Fixing the Unfixable: Techniques that Improved Stability for 'Elder Scrolls Online'

Péter Barabás  (Senior Programmer, Nemesys Games)

Location: Room 2005, West Hall

Date: Wednesday, March 22

Time: 10:30 am - 11:00 am

Pass Type: All Access Pass, Core Pass

Topic: Programming

Format: Lecture

Vault Recording: Video

Audience Level: Intermediate

During the last three years of development of Elder Scrolls Online, Péter Barabás, Senior Programmer at Nemesys Games, has fixed a number of exceptionally difficult bugs that were previously deemed too expensive or even impossible to fix—even though they were responsible for the majority of ESO crashes.

Not only do these investigations make for great detective stories, they also serve as perfect case studies for some of the tools used, and the often unorthodox techniques these tools were combined with. The examples in the presentation were each top crashes, fixing of which eliminated ~30% of crashes at the time on affected platforms.

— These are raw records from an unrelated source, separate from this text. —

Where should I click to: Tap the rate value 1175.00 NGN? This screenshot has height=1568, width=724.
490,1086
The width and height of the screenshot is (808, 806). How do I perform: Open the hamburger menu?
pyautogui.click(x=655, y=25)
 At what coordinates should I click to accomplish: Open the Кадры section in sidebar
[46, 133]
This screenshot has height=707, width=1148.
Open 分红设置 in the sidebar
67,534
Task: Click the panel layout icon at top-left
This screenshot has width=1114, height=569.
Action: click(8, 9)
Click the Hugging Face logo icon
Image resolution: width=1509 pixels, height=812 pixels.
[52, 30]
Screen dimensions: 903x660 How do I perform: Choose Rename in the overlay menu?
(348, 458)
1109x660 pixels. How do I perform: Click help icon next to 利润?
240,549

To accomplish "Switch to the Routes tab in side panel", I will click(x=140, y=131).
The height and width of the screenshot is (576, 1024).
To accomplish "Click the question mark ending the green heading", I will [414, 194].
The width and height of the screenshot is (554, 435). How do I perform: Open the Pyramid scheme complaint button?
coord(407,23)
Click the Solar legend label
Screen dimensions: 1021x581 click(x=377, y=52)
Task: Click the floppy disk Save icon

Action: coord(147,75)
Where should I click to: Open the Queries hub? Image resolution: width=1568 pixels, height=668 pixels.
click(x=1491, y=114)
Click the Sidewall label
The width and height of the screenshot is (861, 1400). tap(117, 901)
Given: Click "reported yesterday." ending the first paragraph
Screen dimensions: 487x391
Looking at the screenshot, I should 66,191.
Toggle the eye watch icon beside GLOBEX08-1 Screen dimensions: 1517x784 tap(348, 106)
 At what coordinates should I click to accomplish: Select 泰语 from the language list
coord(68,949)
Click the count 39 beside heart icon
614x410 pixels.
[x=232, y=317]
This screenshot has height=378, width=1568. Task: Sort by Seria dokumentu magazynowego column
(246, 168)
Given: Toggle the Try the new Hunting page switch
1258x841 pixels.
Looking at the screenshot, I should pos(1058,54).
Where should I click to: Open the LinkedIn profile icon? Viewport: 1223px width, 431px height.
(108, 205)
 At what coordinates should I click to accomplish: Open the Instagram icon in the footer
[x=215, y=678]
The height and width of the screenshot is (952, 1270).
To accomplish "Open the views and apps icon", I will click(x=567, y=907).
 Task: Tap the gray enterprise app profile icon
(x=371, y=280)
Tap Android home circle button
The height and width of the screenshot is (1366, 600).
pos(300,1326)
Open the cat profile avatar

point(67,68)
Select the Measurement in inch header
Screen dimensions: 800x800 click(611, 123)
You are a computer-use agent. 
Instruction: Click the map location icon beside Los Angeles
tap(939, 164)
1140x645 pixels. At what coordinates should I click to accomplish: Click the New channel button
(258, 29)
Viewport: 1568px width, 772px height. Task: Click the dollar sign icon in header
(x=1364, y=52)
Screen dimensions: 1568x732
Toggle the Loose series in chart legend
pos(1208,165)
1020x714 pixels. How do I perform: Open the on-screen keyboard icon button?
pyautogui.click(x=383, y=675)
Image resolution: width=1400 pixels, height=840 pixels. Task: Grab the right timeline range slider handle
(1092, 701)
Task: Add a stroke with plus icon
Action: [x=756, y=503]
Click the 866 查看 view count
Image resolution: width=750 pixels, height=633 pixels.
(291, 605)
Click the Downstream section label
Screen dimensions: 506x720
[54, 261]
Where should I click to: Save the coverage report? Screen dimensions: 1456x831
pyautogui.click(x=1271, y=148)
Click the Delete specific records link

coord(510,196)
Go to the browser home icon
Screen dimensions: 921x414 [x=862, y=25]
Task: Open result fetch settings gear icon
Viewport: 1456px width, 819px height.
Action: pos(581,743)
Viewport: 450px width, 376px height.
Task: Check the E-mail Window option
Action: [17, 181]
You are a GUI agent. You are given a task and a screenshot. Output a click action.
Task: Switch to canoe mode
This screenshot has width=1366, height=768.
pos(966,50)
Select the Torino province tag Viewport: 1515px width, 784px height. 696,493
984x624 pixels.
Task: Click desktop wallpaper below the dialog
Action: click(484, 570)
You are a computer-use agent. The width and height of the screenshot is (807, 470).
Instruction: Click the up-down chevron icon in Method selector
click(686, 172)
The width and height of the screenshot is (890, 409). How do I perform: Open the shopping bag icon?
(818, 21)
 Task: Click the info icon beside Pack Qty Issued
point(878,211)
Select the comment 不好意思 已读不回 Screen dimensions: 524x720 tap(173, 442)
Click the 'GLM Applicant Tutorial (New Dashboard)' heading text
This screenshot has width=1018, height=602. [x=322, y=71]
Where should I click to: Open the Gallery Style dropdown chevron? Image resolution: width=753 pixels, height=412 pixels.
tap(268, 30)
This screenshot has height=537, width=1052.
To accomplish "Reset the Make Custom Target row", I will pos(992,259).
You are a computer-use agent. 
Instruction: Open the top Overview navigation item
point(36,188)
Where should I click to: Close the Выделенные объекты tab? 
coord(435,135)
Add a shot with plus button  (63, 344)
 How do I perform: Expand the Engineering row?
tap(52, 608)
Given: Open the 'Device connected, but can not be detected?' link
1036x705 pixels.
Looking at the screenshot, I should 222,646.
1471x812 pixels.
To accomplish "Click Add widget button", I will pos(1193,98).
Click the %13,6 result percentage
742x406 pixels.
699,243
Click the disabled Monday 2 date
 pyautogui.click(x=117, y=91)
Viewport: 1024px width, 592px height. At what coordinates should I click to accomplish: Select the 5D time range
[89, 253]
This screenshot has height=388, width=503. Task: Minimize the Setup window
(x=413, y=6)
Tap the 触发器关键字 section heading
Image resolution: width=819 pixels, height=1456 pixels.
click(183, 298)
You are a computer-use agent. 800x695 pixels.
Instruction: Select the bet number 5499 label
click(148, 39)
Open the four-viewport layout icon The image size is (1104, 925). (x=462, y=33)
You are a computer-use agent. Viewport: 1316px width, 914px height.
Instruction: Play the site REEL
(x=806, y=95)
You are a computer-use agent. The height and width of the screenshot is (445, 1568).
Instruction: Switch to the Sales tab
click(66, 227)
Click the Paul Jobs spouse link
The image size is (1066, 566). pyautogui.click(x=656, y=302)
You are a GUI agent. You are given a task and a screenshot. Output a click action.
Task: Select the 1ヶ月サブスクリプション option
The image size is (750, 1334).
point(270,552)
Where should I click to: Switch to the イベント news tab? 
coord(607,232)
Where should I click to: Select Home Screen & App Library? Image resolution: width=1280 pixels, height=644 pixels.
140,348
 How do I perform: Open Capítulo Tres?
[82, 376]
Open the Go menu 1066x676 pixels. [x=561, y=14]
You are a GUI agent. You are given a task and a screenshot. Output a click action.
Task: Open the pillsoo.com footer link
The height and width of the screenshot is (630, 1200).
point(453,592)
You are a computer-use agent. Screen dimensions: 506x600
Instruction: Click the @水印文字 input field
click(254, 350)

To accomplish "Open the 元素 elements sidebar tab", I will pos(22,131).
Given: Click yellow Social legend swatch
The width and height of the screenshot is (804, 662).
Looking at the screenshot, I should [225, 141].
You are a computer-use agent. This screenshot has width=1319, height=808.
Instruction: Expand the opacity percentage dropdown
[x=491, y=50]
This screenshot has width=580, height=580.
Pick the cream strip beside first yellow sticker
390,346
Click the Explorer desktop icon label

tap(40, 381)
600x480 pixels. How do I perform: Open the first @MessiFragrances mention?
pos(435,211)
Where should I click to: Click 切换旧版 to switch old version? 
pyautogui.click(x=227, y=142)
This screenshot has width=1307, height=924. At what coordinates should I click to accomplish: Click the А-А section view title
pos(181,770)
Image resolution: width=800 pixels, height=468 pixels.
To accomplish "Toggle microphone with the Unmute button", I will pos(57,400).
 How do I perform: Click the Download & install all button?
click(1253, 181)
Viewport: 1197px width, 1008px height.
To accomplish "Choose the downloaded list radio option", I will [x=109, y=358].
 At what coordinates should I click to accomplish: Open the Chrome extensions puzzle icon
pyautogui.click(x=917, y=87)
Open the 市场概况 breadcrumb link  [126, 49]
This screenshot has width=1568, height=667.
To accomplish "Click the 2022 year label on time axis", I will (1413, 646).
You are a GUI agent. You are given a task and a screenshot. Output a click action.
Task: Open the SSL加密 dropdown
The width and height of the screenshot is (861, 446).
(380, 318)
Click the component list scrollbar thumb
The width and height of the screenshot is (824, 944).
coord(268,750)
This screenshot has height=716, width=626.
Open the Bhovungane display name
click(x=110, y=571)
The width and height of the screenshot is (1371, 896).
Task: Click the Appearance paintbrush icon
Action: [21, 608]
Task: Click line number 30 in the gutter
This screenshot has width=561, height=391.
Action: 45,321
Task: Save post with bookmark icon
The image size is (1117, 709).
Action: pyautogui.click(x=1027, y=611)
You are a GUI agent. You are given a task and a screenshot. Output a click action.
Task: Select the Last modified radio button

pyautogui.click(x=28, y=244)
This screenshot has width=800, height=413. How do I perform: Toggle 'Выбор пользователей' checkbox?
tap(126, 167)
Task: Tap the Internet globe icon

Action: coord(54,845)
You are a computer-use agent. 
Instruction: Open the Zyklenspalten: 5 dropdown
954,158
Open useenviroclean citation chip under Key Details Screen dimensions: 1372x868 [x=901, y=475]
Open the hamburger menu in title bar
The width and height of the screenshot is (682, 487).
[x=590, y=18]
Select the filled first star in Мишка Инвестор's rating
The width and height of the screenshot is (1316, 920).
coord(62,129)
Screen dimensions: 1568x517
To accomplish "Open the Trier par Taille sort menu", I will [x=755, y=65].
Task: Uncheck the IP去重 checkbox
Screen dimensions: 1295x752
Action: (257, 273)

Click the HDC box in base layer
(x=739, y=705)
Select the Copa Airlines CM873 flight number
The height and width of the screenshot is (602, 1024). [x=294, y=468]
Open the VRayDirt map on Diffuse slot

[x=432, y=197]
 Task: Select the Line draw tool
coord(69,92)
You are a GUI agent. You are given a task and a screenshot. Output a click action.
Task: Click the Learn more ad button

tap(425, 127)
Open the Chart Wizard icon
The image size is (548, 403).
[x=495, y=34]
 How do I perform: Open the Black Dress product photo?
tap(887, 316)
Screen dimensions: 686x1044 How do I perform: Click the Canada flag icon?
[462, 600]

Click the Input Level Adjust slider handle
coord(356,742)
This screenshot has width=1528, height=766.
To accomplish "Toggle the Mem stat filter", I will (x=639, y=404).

The goal of this presentation is to share the techniques used, so attendees might better approach and solve their own issues, and achieve similarly high levels of stability for their players.

Takeaway

Attendees will learn how to make better use of data in crash reporters, and how to integrate and use Address Sanitizer with their games to solve difficult memory corruption issues previously thought unsolvable.

Intended Audience

This is for C++ programmers, especially ones whose focus is to improve title stability. While no specialized knowledge is necessary to understand the core concepts, having experience with memory corruption or memory managers will be needed to understand the more in-depth technical segments.